Question about the use of C99/gcc built-in math intrinsics within GEGL on gfloats
This discussion is connected to the gegl-developer-list.gnome.org mailing list which is provided by the GIMP developers and not related to gimpusers.com.
This is a read-only list on gimpusers.com so this discussion thread is read-only, too.
Question about the use of C99/gcc built-in math intrinsics within GEGL on gfloats
--------
CONTEXT:
--------
I have completely changed the gegl/buffer/gegl-sampler-yafr.c code.
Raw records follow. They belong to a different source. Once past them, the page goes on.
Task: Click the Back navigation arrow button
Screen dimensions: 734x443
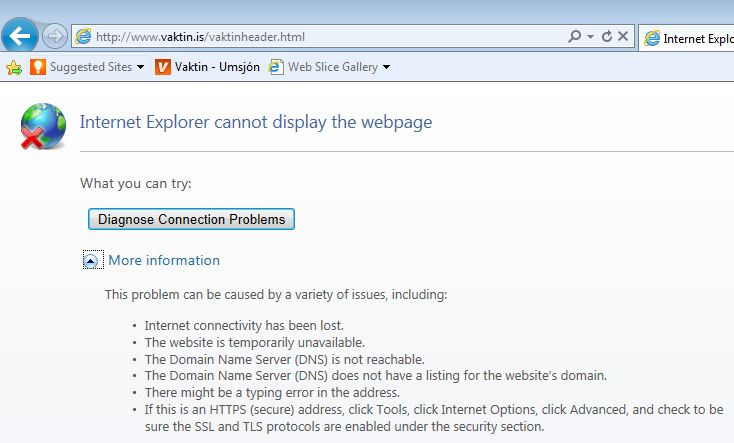Action: pyautogui.click(x=20, y=36)
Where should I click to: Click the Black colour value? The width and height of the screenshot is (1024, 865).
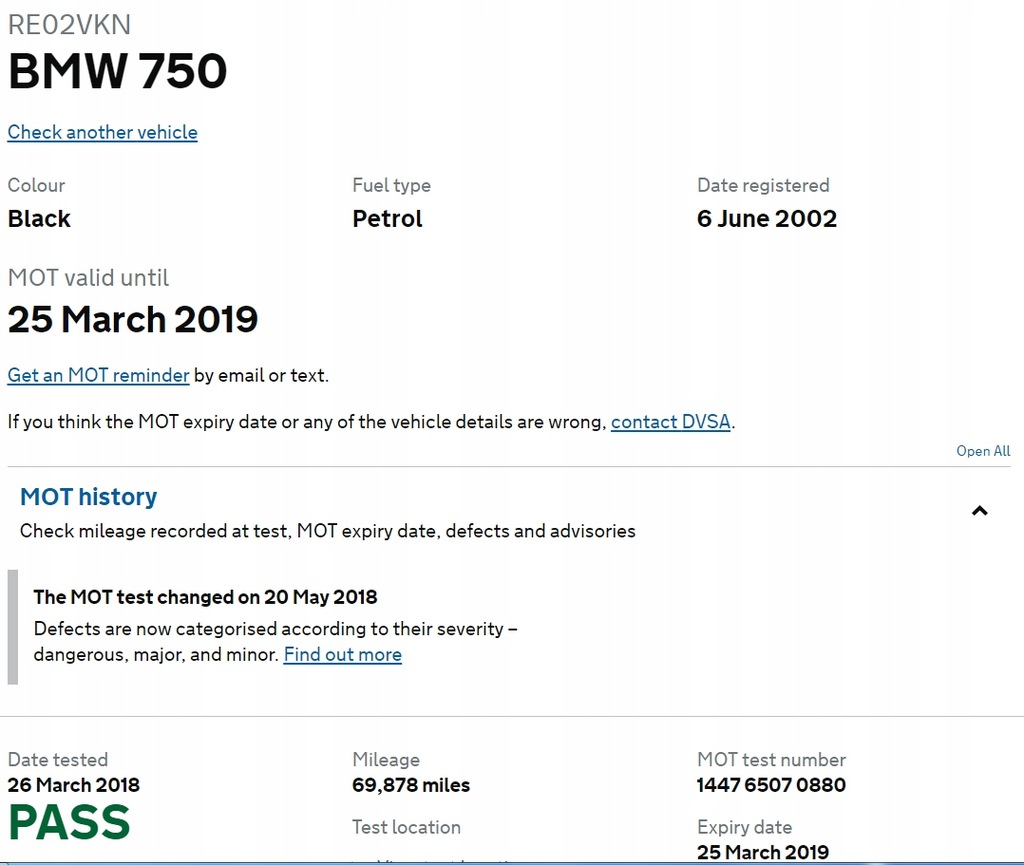39,219
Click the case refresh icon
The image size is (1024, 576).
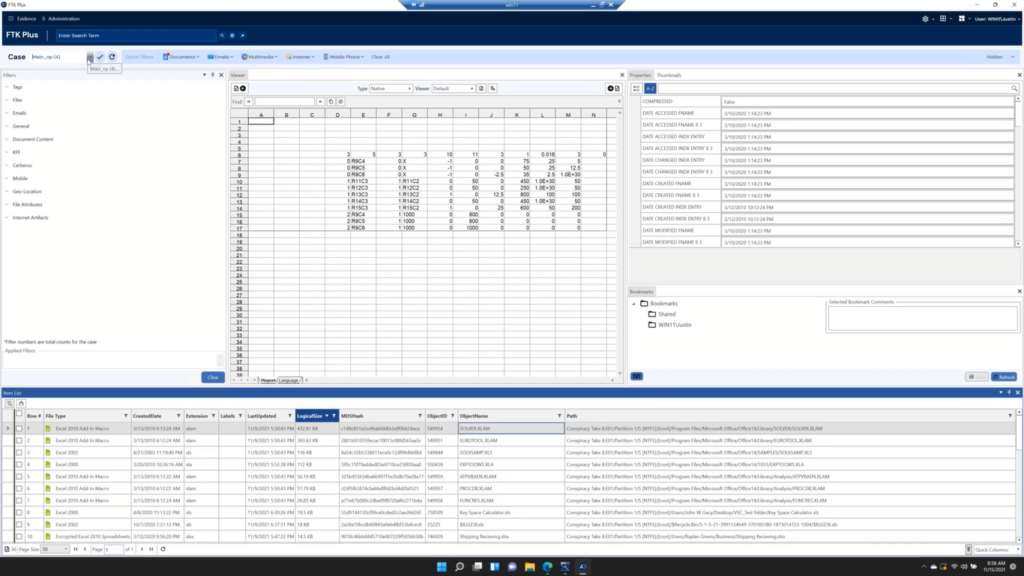click(112, 57)
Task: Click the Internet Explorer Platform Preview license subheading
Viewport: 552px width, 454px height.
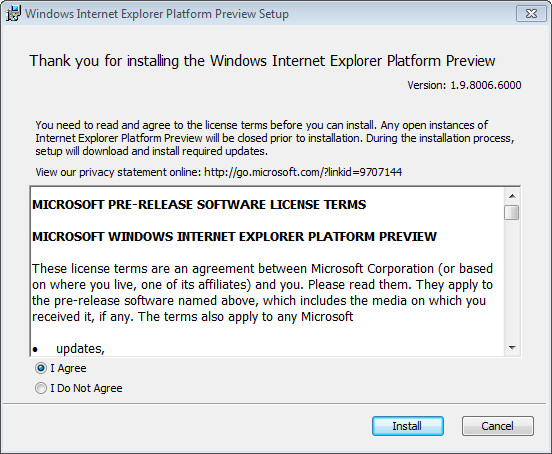Action: pyautogui.click(x=234, y=237)
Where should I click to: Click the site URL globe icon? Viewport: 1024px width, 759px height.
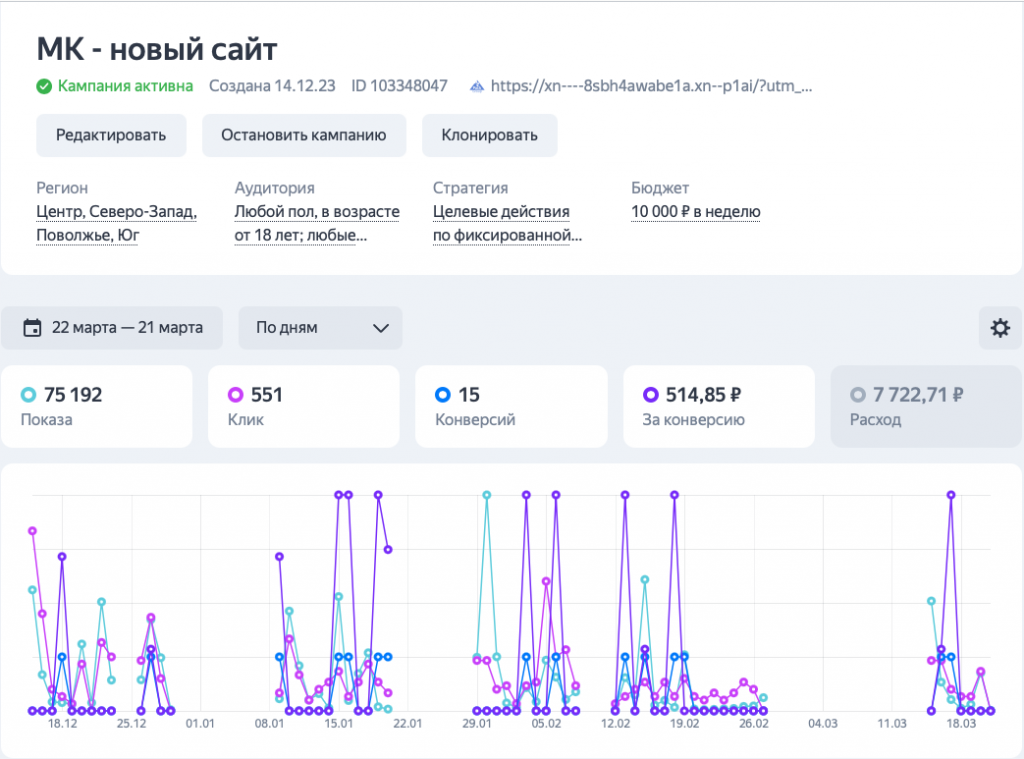[478, 86]
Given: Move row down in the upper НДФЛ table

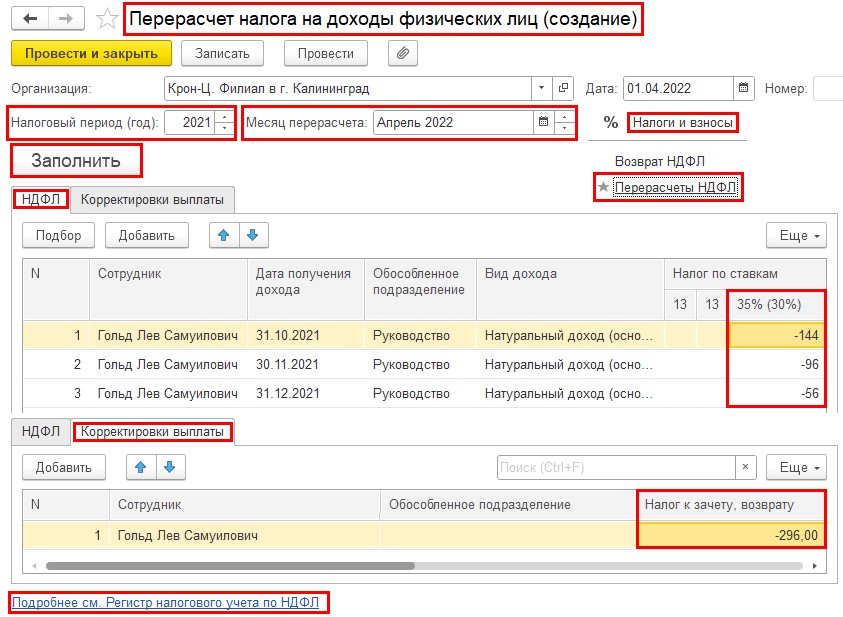Looking at the screenshot, I should (x=252, y=235).
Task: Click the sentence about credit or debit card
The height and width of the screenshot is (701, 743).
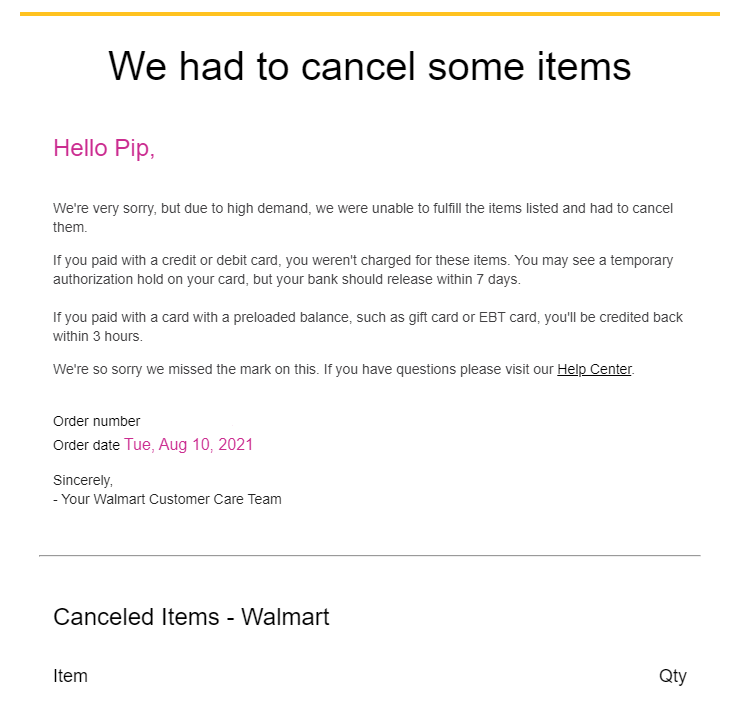Action: [x=281, y=260]
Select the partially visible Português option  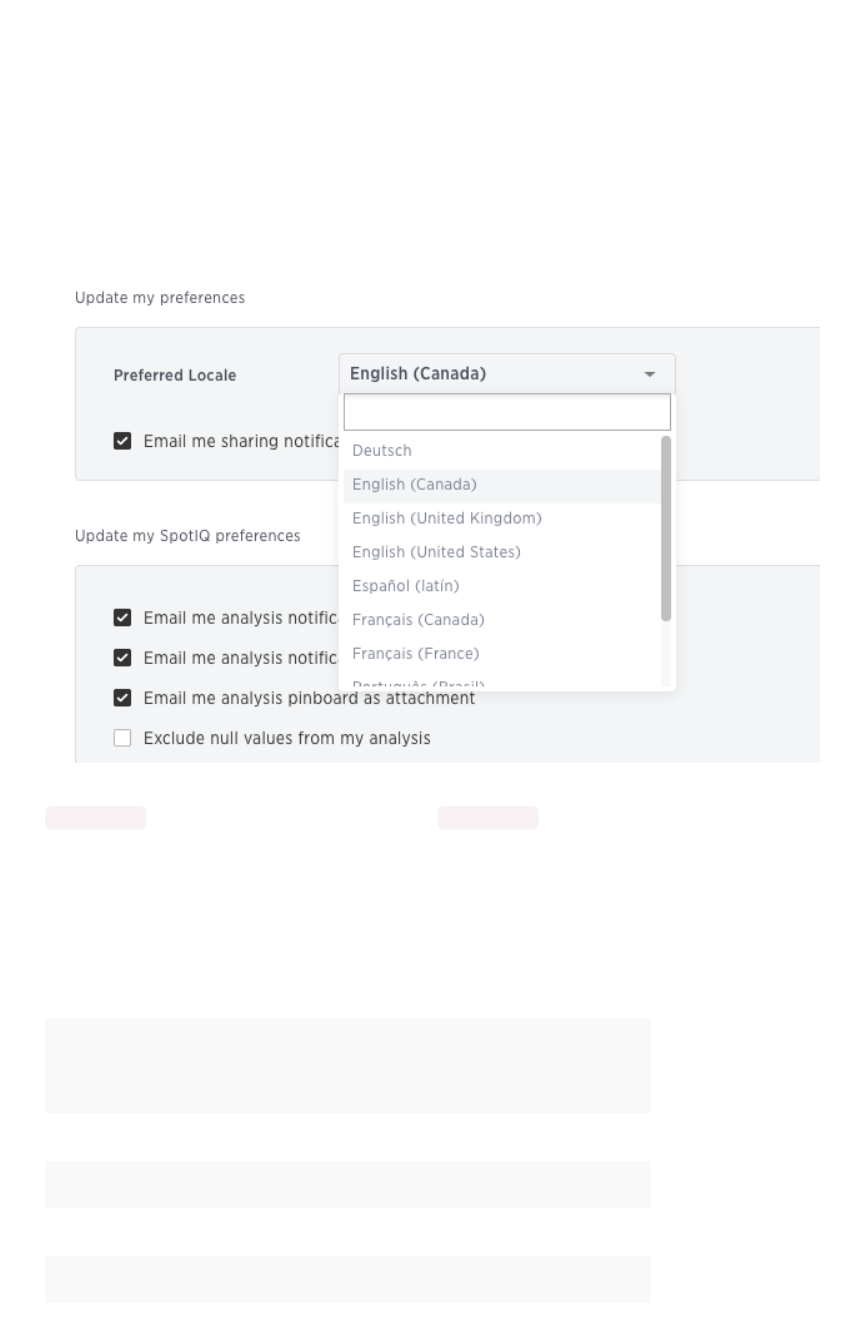[x=418, y=683]
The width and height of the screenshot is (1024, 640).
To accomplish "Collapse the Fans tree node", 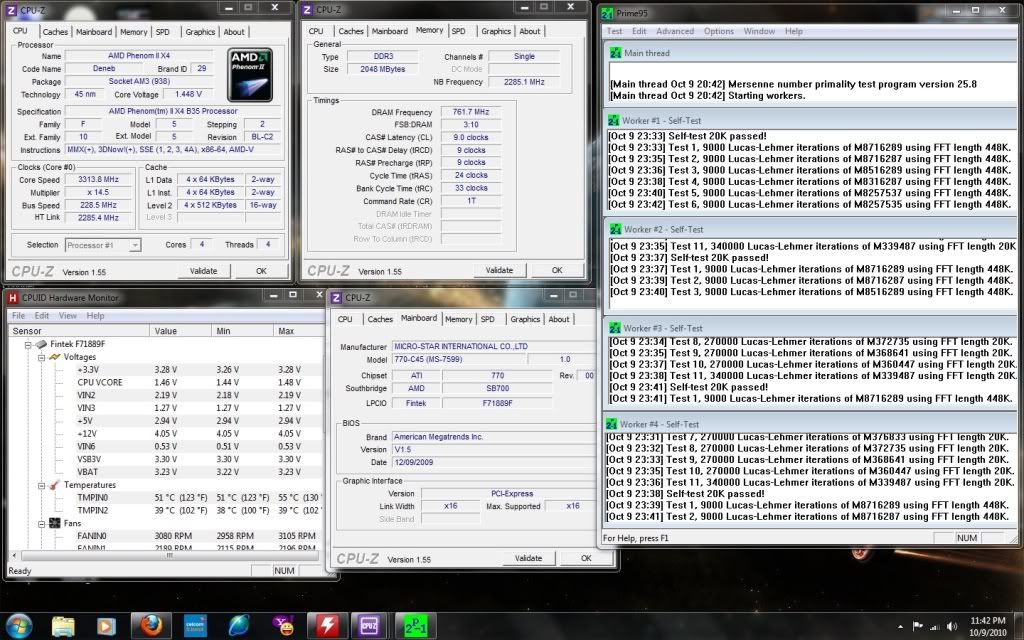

Before I put together the patch to the new yafr, I would like to see if I could make the code even faster by using C99/gcc built-in math intrinsics. I have not tried this yet.
The method used by the updated code is different from the first generation yafr (at once softer and more pervasive; yes, this is vague: what I mean is that the nonlinear correction is "on" throughout more of the image, but that its effect is never as extreme).
The code also runs even faster than before: on my current vintage laptop, yafr scales up about 10% slower than gegl-sampler-linear, and about 10% faster than gegl-sampler-cubic.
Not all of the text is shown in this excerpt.